I have to admit, I was really annoyed seeing my 780 ti benchmarked to the performance of a 960. The updates made to the Witcher by the developer have really helped, though. Along with pushing my overclock even further. I do hope Nvidia gets this fixed ASAP though. Makes me question buying another Nvidia card when they can cast aside their previous generation card owners that paid $730.
Nvidia has just been leaving a bitter taste in my mouth more and more.
This.

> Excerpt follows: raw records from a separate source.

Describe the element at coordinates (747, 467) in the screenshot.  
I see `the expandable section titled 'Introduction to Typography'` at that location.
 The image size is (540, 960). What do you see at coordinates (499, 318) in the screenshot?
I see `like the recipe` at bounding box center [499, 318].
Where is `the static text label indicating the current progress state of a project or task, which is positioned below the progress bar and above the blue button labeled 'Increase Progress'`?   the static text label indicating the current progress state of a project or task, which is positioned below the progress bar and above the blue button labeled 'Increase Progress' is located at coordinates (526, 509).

I was quite annoyed to find out that my Kepler cards had their desktop color precision reduced, just because they were plugged into a 1080P monitor using HDMI. I guess I had wondered why my relatively ancient ATI HD4850 cards, using a DVI-to-HDMI adapter, were just SO much more vibrant and colorful.

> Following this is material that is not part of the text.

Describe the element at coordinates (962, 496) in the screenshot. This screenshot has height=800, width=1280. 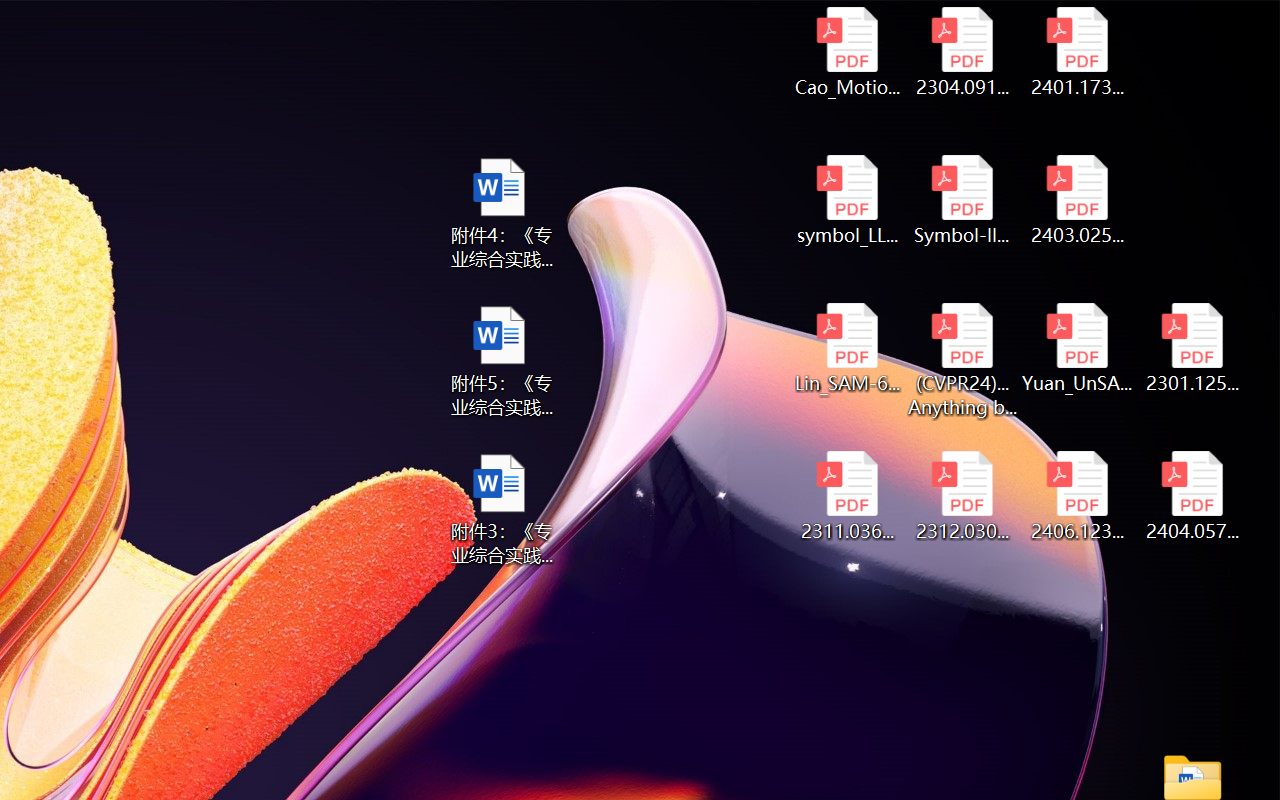
I see `'2312.03032v2.pdf'` at that location.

I was also very disappointed in Kepler's compute abilities. I had 4x cards (384 CC each) in one rig, running FAH, and they couldn't compare to the output in PPD of a single R7 260X card.

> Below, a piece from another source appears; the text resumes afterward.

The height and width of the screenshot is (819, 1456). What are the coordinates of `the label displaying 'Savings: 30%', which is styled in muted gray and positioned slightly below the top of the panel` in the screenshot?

Edit: I'm relieved that I bought a pair of 7950 3GB cards for my gaming rigs, rather than a pair of 970s. I would have been hella pissed, if I found out that only 3.5GB of VRAM was usable by games, and not only that, that those cards require game-specific driver optimization to avoid VRAM slowdown situations.
Looking forward to seeing what 14/16nm GPUs can bring to the table.
Edit: For those doing the math, in FAH, 1536 Kepler CCs were underperforming 896 GCN 1.1 cores. By nearly half. Granted, the 260X had a single pool of 1GB GDDR5, as opposed to four pools of DDR3.